IFP : moins d’émissions pour une Smart hybride

Après l’optimisation d’un premier véhicule en 2004 qui a permis de valider la pertinence du concept gaz naturel associé aux technologies moteurs innovantes – dont le downsizing – l’Institut Français du Pétrole développe un nouveau prototype de Smart au gaz naturel associée à l’hybridation.

Les travaux en partie financés par l’Ademe sont conduits en partenariat avec Gaz de France, Valeo et l’Inrets dans le cadre d’un projet labellisé par le Predit.

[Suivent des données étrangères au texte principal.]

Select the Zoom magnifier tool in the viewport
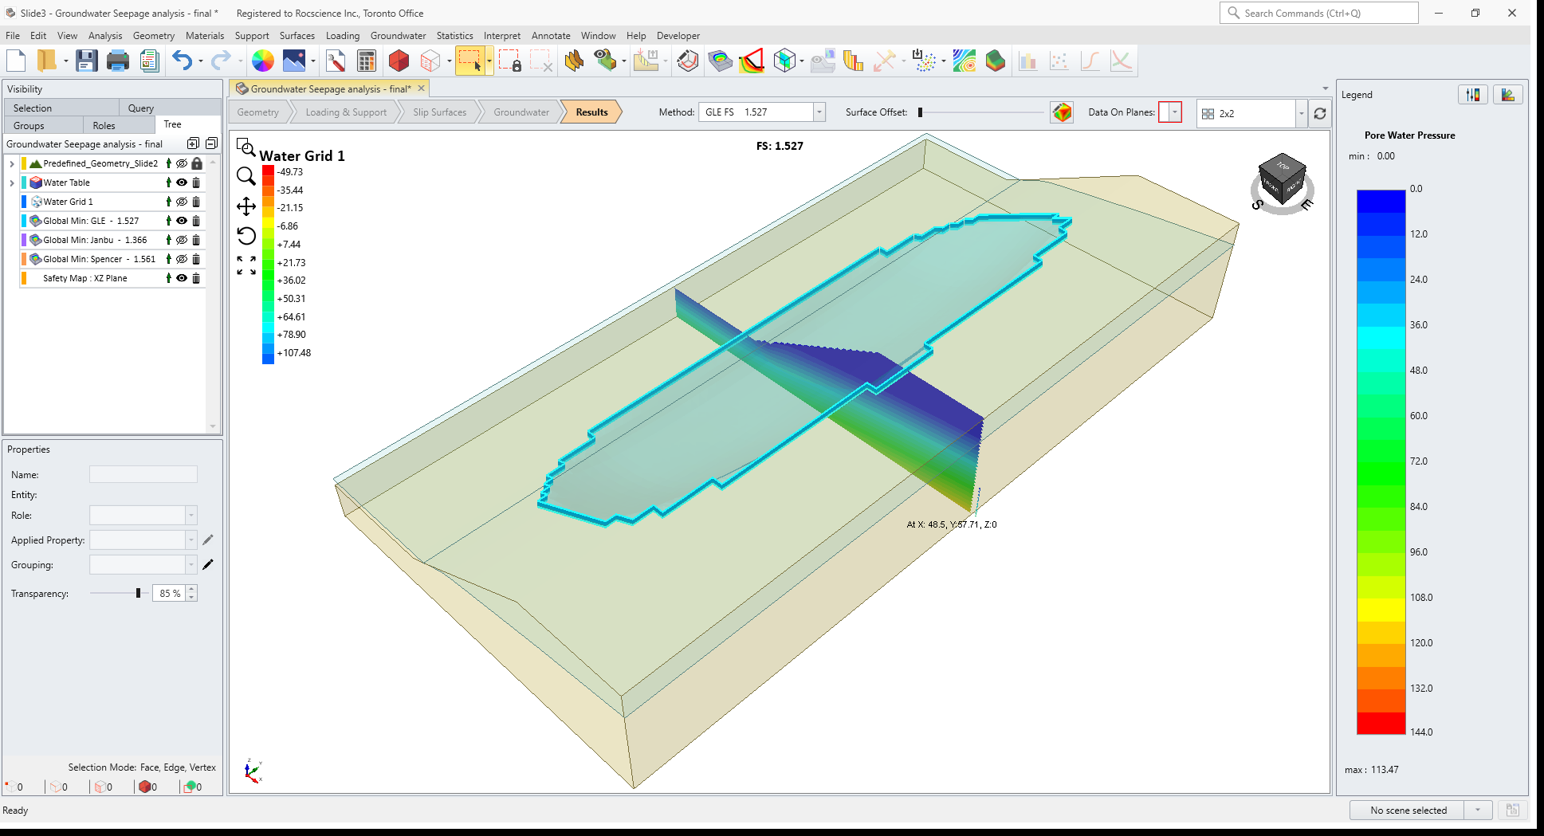The width and height of the screenshot is (1544, 836). tap(246, 177)
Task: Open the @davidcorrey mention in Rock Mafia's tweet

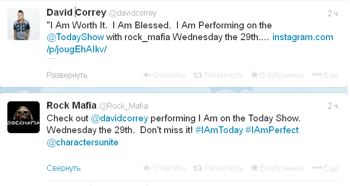Action: click(x=120, y=118)
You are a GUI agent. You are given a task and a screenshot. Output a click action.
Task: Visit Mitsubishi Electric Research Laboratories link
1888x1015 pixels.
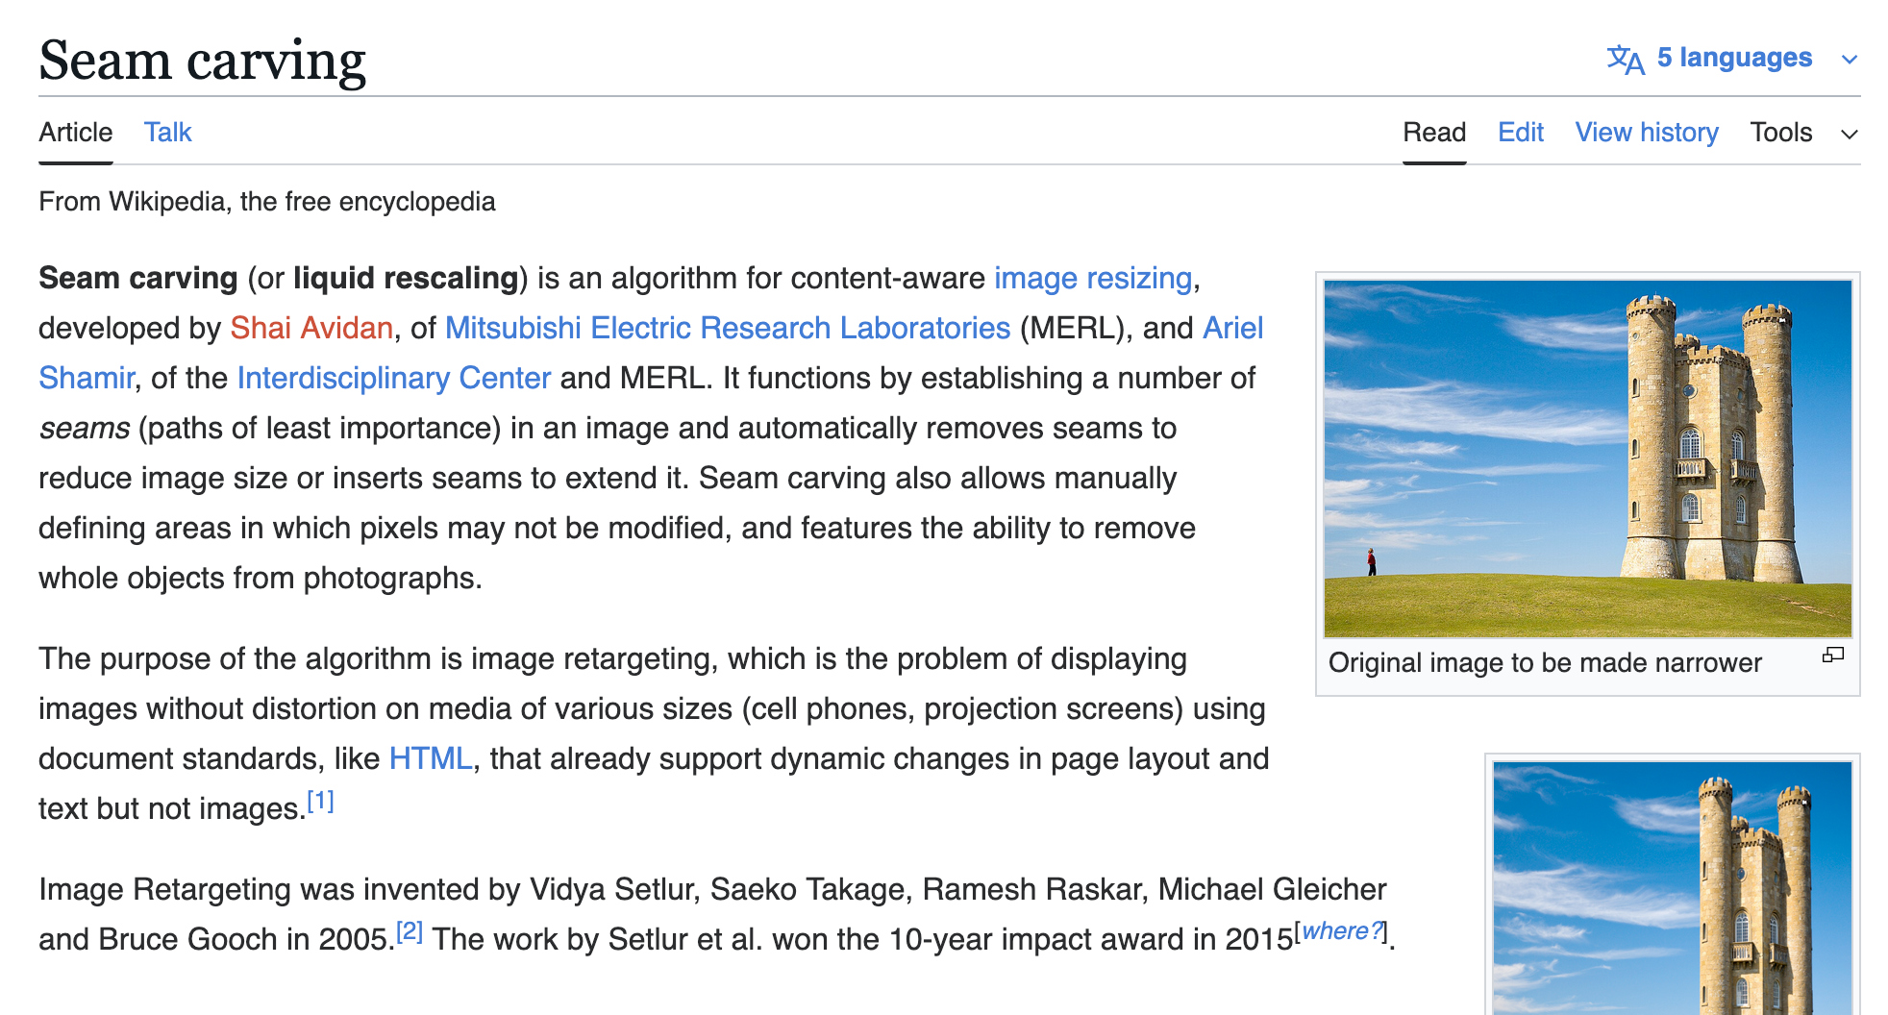pos(727,328)
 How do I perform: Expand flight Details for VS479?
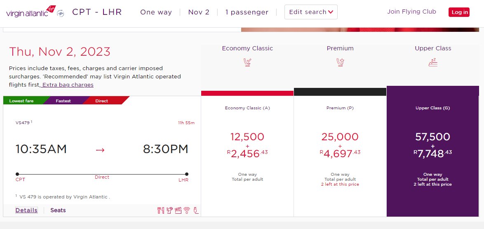click(26, 210)
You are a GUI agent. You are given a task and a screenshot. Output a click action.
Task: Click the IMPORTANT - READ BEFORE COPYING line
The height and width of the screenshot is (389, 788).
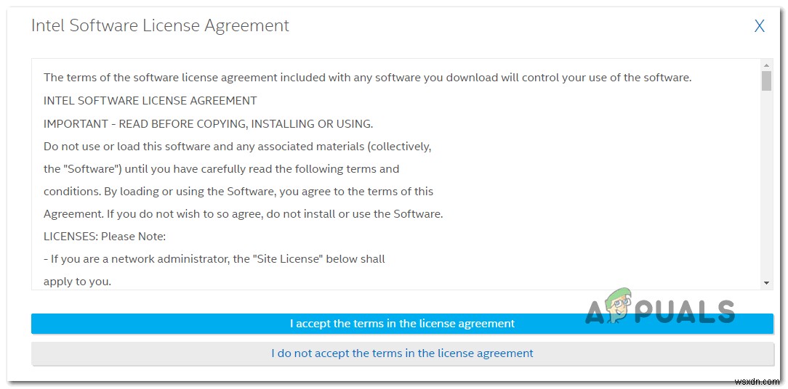208,123
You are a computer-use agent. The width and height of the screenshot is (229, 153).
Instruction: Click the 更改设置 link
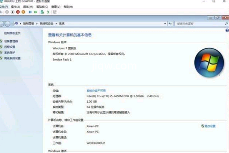210,126
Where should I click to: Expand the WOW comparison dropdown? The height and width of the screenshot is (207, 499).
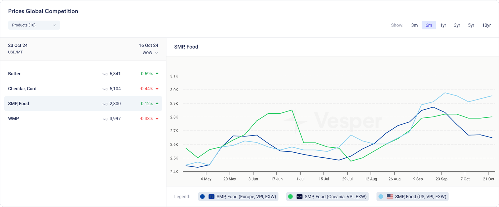(150, 53)
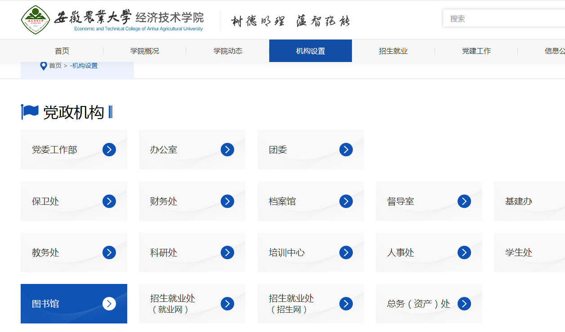
Task: Click the arrow icon on the 培训中心 card
Action: (346, 252)
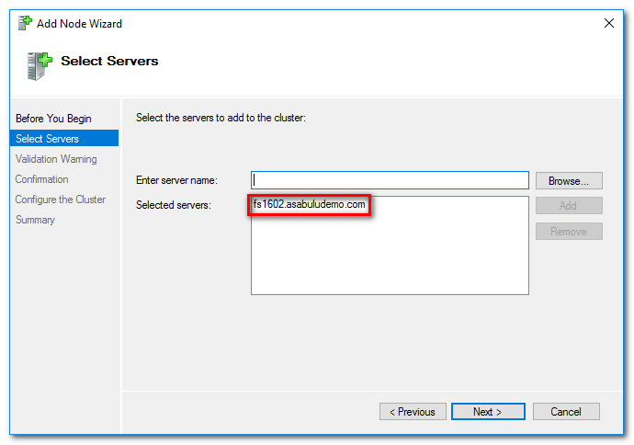634x445 pixels.
Task: Go to the Before You Begin step
Action: click(x=53, y=119)
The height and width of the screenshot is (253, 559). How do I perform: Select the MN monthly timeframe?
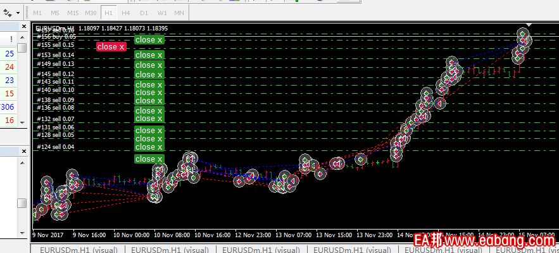(179, 13)
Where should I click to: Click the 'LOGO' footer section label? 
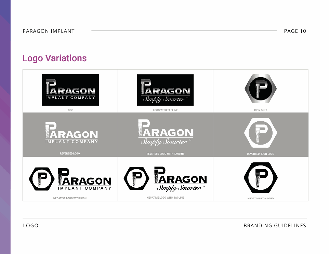31,226
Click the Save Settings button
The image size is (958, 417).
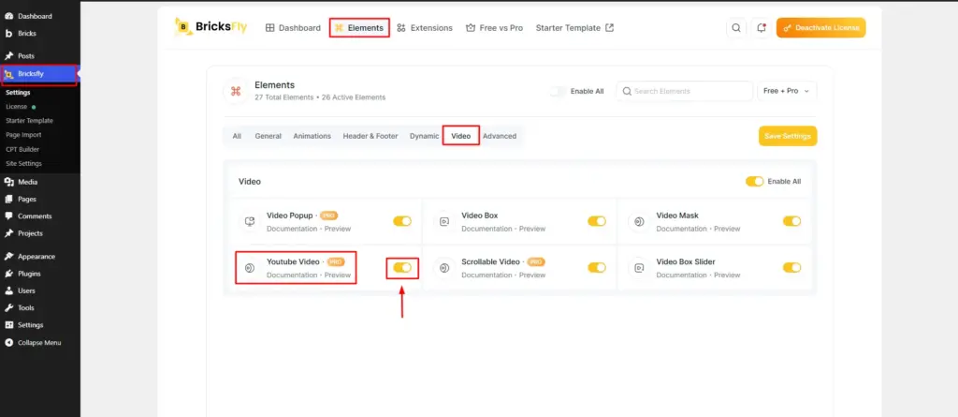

Le démonstrateur Vehgan est basé sur des technologies moteur alliant un fort downsizing suralimenté et une hybridation optimisée de type "Mild-Hybrid".

L’IFP applique, depuis près de 10 ans, le concept du downsizing aux moteurs à allumage commandé, en particulier à ceux fonctionnant à l’essence.

Le downsizing consiste à réduire la cylindrée du moteur en lui associant une suralimentation adaptée pour maintenir des performances comparables à celles du moteur d’origine. Le moteur de la Vehgan a notamment été optimisé pour le fonctionnement stœchiométrique Gaz Naturel, au niveau de l’attelage mobile, au niveau du turbocompresseur et du système de post-traitement adapté à ce carburant, précise l’IFP.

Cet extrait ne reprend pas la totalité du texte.